• _Work instructions_
Identify each line in the records below that contains the word "computer", and copy it.

### Data supplied ###

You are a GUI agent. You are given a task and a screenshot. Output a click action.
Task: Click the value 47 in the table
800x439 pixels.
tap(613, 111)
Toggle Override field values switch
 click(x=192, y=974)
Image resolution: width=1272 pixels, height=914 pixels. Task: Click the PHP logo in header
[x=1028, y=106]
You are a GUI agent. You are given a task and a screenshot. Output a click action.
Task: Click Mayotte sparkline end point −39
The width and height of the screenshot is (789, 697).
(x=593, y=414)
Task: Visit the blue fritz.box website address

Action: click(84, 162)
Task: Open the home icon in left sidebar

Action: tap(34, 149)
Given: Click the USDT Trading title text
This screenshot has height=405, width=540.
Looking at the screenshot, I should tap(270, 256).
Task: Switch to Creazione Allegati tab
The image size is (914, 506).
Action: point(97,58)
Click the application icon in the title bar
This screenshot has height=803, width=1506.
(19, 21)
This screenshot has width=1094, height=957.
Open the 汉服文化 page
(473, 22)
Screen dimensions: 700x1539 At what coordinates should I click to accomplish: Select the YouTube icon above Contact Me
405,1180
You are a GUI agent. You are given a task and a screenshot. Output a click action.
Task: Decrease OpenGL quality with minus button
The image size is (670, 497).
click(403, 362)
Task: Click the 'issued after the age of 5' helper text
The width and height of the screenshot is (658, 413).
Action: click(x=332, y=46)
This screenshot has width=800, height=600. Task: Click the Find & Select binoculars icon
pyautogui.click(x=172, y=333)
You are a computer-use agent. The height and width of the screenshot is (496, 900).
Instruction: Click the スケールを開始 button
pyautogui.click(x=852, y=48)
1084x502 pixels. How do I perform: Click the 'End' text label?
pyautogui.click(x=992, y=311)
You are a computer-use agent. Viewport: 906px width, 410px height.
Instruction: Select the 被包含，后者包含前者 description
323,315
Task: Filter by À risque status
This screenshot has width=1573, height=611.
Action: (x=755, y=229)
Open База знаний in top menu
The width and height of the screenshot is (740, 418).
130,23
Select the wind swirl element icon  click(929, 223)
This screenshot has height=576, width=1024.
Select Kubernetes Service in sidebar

###

• _Response area_
You are a computer-use agent. The height and width of the screenshot is (496, 900).
You are a computer-use agent. Viewport: 906px width, 410px height.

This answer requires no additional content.